Swap "Delete" for "Remove" in the lines from the start through the line holding "I will pos(38,66).", inclusive, and give only those lines again with everything else unchanged.

>> start Data in this exercise

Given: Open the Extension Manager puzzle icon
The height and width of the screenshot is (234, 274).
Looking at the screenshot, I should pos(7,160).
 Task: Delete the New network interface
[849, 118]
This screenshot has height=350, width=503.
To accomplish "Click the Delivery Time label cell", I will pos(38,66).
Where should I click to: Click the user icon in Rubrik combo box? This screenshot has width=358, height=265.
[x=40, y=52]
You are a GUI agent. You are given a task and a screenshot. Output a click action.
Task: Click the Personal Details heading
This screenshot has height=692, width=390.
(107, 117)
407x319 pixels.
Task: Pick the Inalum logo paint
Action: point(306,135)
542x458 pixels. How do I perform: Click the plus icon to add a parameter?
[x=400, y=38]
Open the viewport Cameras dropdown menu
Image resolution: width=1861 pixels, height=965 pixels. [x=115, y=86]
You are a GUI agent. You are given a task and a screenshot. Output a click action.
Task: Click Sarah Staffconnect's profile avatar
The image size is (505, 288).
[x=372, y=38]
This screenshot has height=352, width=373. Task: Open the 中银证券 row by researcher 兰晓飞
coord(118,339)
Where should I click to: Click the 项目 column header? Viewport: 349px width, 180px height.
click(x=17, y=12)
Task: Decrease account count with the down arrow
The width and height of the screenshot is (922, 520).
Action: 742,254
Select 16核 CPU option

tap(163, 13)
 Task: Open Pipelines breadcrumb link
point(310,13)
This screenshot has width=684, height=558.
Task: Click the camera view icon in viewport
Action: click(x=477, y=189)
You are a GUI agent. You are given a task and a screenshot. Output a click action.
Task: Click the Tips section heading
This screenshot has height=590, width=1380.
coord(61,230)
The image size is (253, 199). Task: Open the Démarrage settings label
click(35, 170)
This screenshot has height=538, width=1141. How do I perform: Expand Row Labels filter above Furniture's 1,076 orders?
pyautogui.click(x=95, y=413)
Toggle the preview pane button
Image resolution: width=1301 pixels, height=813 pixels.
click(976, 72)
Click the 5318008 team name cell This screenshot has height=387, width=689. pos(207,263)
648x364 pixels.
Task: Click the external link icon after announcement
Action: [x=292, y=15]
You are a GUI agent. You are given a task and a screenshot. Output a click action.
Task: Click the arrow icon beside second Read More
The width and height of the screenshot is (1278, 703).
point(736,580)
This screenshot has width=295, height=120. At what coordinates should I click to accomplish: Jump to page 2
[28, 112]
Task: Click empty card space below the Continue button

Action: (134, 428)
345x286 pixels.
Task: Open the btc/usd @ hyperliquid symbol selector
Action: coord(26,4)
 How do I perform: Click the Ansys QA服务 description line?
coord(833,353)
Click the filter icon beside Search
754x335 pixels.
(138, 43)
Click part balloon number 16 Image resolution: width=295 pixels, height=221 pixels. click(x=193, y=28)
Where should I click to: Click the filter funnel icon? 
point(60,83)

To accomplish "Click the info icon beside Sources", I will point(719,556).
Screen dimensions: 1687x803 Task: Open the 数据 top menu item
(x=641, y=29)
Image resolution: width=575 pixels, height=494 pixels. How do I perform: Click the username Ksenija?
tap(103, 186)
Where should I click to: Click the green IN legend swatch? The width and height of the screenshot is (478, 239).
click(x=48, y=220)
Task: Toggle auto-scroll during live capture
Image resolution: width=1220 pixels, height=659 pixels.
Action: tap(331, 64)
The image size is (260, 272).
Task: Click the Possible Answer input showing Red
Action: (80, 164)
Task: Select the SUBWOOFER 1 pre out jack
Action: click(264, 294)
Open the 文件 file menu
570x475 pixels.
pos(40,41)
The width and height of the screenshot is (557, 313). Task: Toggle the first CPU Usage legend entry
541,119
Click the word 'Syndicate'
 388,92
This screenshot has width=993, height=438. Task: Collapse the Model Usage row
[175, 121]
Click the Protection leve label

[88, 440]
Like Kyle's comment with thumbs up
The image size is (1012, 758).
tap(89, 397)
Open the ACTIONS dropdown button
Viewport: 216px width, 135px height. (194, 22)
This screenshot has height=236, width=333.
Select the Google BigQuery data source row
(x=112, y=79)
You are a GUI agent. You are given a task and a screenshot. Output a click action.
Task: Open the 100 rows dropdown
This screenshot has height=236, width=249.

>> end Data in this exercise

▸ Solution to this task
Given: Open the Extension Manager puzzle icon
The height and width of the screenshot is (234, 274).
Looking at the screenshot, I should pos(7,160).
 Task: Remove the New network interface
[849, 118]
This screenshot has height=350, width=503.
To accomplish "Click the Delivery Time label cell", I will pos(38,66).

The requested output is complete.